A second wave of global infections caused by hackers in a global ransomware attack has been halted. The hackers responsible for the cyberattack, unprecedented in its global scale, demanded ransom be sent to three bitcoin addresses. So far, they have amassed the equivalent of over $42,000 in ransom. But a new “kill switch” by Matthieu Suiche, the founder of cybersecurity startup Comae Technologies, has prevented about 10,000 infected machines from propagating the ransomware since it was flipped roughly 24 hours ago.
The three bitcoin wallets tied to #WannaCry ransomware have received 151 payments totaling 24.75899797 BTC ($42,640.91 USD).— actual ransom (@actual_ransom) May 15, 2017
The WannaCry ransomware was originally halted by the U.K. cybersecurity researcher who goes by the name MalwareTech. He “accidentally” stopped the rapidly spreading infection by registering a domain name (9iuqerfsodp9ifjaposdfjhgosurijfaewrwergwea.com) he found in WannaCry’s code, without knowing what its effect would be. The domain turned out to be a kill switch left in the code to stop the ransomware’s propagation. (The act of registering the domain name halted the malware’s spread.)
After the initial WannaCry kill switch was found, researchers predicted variants would soon appear that were harder to stop.
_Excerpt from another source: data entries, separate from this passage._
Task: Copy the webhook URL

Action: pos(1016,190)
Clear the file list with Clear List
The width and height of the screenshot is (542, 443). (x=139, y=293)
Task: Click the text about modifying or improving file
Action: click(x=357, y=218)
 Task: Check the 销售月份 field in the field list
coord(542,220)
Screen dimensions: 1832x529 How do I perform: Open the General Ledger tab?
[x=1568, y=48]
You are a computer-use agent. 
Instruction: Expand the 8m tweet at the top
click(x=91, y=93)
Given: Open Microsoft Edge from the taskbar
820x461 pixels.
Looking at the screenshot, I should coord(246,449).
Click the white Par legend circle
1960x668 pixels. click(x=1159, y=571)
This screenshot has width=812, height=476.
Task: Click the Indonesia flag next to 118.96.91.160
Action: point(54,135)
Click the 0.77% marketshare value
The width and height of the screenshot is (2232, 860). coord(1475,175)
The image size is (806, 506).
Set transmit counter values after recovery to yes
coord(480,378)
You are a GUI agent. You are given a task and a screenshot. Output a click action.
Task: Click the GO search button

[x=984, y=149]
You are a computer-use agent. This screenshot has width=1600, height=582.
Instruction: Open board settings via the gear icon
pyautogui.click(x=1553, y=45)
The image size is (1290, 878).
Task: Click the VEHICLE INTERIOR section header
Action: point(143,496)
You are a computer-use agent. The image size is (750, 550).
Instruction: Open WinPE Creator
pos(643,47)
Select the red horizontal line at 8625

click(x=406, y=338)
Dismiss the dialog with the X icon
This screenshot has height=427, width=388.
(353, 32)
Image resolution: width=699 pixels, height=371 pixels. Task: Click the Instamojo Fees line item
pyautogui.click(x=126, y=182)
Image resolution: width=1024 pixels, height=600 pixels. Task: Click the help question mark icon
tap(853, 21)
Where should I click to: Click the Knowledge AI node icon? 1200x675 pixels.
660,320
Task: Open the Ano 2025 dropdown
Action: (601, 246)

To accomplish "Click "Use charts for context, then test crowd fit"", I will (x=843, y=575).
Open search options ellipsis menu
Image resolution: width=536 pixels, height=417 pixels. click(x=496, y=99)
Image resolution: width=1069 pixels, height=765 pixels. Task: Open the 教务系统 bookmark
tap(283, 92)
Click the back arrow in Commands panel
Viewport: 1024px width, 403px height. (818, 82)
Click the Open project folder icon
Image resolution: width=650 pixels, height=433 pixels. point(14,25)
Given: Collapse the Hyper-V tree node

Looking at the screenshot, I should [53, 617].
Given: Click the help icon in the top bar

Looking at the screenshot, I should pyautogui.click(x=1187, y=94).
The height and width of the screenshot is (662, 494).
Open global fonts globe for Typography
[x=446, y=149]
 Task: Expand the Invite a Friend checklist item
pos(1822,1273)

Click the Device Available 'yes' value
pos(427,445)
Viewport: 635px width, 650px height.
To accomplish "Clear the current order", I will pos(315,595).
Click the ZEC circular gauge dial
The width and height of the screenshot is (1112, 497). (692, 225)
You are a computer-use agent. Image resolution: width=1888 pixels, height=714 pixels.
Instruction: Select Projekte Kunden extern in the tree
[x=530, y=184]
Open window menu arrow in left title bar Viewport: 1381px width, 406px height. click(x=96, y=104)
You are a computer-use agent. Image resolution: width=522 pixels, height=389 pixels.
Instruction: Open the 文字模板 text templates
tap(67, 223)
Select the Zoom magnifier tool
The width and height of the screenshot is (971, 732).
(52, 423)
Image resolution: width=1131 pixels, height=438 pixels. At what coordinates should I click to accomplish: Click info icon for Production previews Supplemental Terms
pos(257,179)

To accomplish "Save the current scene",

Suiches analyzed two new variants that appeared yesterday, and found one of them contained a similar kill switch mechanism, but using a different domain name (ifferfsodp9ifjaposdfjhgosurijfaewrwergwea.com). He registered the new domain about 20 hours ago, and infection rates have plummeted.
The number of active, infected, machines overall is down to the hundreds now, from about 200,000 machines just two days ago, according to data collected by MalwareTech. In the chart below, “online” indicates whether a machine is still connected to the internet and capable of spreading the malware:
The worst is not quite over. Yet, more variants will appear, and large organizations must scramble to install a fix released by Microsoft to prevent further infections and propagation. Until those variants crop up, as Suiche observed, just two domain names stand between the world and total anarchy on the internet.